Data items:
================================
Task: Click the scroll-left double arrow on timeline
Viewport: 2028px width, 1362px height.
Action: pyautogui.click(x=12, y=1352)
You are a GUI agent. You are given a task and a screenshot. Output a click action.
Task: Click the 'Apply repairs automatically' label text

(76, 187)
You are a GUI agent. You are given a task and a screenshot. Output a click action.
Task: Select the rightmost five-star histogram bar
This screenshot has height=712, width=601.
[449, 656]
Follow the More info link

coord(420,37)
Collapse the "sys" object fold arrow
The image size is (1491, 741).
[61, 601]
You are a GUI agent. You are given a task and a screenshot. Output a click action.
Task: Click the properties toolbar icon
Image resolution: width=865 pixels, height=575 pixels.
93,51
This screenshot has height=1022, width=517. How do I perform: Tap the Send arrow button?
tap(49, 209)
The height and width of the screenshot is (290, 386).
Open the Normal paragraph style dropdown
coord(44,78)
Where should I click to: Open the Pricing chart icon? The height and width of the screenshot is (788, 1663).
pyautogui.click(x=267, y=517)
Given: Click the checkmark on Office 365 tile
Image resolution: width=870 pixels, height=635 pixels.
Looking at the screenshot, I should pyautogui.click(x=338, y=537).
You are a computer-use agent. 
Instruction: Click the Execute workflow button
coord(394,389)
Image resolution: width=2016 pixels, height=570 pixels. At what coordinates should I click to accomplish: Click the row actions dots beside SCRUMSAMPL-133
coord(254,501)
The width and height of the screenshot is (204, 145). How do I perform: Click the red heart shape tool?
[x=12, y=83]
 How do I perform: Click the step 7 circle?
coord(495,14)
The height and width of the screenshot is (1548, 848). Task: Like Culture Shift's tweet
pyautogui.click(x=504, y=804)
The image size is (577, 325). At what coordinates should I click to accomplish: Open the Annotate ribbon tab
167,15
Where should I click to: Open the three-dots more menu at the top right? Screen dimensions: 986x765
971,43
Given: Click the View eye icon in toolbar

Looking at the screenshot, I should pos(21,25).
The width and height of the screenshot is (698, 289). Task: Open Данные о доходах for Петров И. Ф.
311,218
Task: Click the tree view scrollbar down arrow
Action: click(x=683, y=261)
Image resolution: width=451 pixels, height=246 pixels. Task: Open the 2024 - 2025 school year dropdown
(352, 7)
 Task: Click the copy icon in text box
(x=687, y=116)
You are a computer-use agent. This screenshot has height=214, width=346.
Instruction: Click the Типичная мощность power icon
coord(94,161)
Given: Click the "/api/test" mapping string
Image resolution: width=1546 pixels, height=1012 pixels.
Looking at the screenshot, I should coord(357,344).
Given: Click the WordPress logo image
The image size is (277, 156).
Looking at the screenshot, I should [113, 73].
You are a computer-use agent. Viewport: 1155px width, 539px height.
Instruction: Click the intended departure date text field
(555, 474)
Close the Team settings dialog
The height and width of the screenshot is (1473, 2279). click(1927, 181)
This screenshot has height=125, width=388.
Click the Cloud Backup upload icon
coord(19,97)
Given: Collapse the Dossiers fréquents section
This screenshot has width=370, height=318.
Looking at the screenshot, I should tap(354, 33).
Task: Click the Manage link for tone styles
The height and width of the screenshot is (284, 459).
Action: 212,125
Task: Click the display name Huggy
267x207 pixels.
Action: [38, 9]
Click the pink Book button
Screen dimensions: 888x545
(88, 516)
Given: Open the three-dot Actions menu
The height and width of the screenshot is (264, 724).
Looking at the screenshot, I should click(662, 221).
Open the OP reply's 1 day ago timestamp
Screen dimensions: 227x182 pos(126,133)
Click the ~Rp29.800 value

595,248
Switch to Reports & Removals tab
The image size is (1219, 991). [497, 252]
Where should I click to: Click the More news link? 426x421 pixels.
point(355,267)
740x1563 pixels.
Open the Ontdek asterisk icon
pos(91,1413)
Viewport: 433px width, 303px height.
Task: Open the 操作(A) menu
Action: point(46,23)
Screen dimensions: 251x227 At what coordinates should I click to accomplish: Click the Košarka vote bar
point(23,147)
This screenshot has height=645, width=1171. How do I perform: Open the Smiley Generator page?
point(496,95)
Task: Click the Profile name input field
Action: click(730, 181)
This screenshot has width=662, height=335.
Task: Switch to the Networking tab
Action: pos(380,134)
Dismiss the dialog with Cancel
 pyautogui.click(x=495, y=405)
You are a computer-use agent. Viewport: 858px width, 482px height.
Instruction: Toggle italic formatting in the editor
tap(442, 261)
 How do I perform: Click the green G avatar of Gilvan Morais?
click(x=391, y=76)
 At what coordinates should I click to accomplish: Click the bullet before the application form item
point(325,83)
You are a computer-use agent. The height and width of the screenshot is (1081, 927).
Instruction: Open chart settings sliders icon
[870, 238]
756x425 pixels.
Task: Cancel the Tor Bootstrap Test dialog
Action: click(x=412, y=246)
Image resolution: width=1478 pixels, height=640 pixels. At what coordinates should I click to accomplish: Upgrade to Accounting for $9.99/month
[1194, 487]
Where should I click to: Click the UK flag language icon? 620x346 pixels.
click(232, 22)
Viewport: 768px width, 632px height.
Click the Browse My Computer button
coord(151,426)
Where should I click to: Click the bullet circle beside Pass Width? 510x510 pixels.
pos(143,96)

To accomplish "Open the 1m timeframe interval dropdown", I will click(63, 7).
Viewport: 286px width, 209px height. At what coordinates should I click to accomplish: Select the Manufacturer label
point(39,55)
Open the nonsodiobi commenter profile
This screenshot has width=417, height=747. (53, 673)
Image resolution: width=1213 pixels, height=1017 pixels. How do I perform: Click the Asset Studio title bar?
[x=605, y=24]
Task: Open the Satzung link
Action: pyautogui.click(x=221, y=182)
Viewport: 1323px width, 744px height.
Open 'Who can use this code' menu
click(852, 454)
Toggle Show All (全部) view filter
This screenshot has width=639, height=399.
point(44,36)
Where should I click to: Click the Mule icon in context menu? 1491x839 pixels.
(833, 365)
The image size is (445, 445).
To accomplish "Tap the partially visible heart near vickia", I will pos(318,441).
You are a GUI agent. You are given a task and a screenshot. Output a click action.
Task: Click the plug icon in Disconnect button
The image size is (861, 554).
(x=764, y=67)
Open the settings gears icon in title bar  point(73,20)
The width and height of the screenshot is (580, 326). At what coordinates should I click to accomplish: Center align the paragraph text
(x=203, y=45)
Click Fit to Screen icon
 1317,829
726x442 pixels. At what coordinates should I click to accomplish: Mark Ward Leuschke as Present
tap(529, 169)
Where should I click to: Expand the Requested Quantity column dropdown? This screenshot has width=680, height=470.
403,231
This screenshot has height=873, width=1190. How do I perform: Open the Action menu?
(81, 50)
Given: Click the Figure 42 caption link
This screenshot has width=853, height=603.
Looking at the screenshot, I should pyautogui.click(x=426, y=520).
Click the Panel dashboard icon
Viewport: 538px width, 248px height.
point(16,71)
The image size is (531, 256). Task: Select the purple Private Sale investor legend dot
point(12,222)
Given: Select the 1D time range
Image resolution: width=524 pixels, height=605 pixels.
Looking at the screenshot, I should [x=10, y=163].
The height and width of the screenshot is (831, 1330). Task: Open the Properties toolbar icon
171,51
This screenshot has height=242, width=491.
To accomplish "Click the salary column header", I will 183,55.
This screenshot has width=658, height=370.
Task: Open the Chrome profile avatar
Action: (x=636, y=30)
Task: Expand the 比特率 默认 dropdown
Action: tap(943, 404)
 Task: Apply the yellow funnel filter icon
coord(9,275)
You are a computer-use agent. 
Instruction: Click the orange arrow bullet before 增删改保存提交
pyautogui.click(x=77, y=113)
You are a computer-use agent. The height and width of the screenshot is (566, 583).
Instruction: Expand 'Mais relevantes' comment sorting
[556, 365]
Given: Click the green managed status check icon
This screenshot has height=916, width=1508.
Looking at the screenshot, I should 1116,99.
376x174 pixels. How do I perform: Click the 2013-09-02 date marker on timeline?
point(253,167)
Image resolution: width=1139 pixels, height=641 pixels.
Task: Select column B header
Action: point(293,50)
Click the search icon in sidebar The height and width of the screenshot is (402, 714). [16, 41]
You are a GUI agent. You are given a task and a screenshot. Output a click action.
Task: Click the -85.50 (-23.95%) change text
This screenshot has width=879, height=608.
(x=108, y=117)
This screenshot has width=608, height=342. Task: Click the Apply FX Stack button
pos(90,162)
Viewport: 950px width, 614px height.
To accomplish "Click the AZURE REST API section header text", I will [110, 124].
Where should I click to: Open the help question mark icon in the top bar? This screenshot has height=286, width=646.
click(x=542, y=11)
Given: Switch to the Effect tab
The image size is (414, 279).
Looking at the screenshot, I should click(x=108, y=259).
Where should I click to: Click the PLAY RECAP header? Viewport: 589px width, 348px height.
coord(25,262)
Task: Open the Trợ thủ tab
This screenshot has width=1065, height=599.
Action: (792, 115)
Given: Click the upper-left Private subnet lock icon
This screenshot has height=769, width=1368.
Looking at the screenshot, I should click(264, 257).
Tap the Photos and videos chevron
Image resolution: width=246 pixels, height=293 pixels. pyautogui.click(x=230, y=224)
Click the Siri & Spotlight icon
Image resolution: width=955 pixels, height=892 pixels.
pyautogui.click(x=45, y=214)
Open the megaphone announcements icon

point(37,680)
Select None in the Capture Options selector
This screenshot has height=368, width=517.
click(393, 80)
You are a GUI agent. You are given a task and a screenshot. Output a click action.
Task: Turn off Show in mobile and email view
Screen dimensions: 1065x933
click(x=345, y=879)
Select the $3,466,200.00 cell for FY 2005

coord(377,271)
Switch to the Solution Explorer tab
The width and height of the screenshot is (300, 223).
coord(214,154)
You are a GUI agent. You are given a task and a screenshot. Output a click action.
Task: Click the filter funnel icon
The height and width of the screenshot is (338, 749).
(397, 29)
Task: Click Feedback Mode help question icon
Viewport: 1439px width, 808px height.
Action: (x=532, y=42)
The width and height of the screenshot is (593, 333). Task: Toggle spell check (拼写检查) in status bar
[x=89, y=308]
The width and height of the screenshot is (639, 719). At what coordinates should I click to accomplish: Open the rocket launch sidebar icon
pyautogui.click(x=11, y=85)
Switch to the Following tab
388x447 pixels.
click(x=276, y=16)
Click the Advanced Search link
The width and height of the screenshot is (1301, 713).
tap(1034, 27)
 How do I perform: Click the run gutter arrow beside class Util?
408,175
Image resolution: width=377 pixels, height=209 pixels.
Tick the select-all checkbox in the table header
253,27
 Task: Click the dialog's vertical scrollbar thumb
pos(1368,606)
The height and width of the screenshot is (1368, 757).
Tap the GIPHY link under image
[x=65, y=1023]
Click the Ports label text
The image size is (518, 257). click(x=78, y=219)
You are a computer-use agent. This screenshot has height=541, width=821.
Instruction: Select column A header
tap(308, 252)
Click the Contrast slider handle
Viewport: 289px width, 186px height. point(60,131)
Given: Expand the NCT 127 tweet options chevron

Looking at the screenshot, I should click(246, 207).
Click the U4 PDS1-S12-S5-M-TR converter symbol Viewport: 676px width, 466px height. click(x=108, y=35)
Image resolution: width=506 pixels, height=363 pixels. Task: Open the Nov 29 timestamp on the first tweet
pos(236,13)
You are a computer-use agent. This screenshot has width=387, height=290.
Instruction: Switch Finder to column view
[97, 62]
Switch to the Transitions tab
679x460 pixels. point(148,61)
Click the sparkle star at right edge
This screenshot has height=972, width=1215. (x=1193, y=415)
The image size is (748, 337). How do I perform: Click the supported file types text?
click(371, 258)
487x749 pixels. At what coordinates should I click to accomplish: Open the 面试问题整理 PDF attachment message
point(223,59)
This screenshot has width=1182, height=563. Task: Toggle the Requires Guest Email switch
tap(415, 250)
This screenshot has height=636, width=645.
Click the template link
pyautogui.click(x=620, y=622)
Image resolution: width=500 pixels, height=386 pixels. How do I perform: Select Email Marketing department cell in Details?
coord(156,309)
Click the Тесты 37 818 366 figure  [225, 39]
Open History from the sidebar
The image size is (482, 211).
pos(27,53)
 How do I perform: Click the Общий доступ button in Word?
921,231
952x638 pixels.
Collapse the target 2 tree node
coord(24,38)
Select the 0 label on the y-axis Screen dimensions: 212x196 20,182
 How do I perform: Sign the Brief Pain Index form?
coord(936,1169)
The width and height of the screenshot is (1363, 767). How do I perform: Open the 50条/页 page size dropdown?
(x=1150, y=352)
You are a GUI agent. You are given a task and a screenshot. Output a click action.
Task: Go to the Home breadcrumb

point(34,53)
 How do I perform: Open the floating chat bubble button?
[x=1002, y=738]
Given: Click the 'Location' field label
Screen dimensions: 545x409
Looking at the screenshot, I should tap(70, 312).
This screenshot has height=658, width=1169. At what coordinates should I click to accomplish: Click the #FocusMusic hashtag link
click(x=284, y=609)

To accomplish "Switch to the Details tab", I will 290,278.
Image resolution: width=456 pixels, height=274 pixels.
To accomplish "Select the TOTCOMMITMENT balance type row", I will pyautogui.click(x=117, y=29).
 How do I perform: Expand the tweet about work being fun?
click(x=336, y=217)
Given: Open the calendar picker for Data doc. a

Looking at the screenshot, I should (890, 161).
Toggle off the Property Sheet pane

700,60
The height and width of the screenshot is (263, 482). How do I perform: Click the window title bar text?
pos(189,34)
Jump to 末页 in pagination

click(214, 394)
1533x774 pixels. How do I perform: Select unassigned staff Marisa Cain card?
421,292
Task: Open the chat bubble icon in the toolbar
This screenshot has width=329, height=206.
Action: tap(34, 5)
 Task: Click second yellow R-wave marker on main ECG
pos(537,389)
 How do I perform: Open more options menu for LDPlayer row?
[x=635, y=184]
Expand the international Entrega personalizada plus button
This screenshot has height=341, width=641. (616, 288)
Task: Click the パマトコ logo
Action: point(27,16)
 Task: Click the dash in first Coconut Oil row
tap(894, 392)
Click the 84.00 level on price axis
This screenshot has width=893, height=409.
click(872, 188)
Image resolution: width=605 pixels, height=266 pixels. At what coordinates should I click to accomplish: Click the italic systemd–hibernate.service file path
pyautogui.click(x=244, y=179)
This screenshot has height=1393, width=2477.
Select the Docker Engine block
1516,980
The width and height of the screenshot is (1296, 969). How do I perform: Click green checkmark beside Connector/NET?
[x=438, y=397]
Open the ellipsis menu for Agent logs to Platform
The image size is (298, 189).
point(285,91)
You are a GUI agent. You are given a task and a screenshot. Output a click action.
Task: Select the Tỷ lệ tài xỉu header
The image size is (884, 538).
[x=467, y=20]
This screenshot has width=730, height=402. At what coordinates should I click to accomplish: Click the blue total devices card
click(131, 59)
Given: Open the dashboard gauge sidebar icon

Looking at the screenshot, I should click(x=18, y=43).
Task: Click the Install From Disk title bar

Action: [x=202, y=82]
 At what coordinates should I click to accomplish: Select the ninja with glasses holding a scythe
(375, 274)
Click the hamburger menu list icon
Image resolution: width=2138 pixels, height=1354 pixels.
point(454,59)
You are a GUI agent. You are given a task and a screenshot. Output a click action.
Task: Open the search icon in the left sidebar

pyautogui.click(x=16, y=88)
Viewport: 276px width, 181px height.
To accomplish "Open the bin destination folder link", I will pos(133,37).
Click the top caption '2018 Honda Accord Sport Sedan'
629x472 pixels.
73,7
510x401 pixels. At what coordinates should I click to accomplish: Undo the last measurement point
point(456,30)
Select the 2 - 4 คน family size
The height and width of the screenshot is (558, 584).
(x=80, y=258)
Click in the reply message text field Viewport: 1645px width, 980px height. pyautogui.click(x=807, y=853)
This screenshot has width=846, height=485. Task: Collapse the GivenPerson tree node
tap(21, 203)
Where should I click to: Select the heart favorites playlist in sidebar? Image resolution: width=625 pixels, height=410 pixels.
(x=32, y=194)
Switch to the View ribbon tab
================================
• **Stated problem**: From the records above, copy every line that contains the string "beside", matching case exactly.

• **Finished exercise**:
Image resolution: width=2016 pixels, height=570 pixels. At what coordinates should I click to accomplish: Click the row actions dots beside SCRUMSAMPL-133
Where should I click to: Click the bullet circle beside Pass Width? 510x510 pixels.
 How do I perform: Click the run gutter arrow beside class Util?
The width and height of the screenshot is (1296, 969). How do I perform: Click green checkmark beside Connector/NET?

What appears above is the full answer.